Ce partage illustre un fait d’importance : le temps linguistique de type occupable par le MOI locuteur ne correspond pas forcément aux formes actualisantes ; de même que le temps linguistique de type occupable par le MOI observateur ne correspond pas forcément aux seules formes inactualisantes. Le trouble-fête est le prétérit : il fait bien partie du mode actualisant mais le MOI locuteur ne peut occuper cet espace temporel concrètement puisque, par définition, le passé n’est plus et ne sera jamais plus. Seul le MOI observateur peut se déplacer imaginairement dans le passé, y a accès. Le temps impliqué dans une forme verbale de prétérit n’est pas occupable par le locuteur puisque le passé n’est plus. Le locuteur ne peut que l’observer.

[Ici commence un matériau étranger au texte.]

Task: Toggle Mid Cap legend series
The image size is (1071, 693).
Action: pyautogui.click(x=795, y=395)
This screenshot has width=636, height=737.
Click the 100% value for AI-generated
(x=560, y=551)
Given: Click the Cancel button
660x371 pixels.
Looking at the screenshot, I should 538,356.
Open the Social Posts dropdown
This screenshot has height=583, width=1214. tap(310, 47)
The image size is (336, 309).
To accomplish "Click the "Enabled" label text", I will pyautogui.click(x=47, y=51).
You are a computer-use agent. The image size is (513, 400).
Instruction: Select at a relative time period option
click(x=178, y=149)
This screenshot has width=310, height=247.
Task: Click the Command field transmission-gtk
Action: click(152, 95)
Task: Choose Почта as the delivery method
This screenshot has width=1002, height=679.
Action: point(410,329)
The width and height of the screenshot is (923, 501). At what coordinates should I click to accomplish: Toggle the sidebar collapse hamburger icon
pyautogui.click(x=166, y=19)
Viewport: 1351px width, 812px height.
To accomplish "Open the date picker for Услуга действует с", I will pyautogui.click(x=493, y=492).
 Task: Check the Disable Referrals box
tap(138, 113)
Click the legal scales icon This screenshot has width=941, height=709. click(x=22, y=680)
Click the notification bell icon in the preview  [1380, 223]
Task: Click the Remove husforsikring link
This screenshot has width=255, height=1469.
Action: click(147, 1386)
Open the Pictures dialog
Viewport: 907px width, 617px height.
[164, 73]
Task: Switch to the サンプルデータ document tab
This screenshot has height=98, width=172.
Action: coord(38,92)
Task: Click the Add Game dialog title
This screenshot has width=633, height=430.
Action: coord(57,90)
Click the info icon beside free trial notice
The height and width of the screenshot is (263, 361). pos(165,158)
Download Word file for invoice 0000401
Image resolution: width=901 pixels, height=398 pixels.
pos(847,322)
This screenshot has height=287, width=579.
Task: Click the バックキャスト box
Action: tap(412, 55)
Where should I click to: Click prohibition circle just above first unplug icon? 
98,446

En revanche, le futur qui fait lui aussi partie du mode actualisant est un espace temporel occupable par le locuteur du fait de la fluence du temps, remontant ici du futur vers le passé, où chaque moment du futur est amené à devenir instant de présent avant de fuir vers le passé (supra 2.1.2).

Avant de préciser encore les choses sur les temps verbaux que le locuteur peut effectivement faire concorder, et pas seulement dans le cadre habituel de la subordonnée substantive, il nous faut revenir sur ce que l’on entend par subordination, toute théorie des temps verbaux étant liée à une théorie de la subordination348. Sans procéder à une remise à plat de la subordination en espagnol, probablement souhaitable, mais dépassant amplement le cadre de cette étude, nous pouvons néanmoins signaler les problèmes que pose en matière de concordance des temps cette opposition traditionnelle entre phrase principale et phrase subordonnée, puis en proposer une autre approche.

348 Pour Daniel Roulland, par exemple, la théorisation sur les temps verbaux va de pair avec la théorie sur la subordination. Voir « La subordination non finie en anglais », 1992, p. 160-184.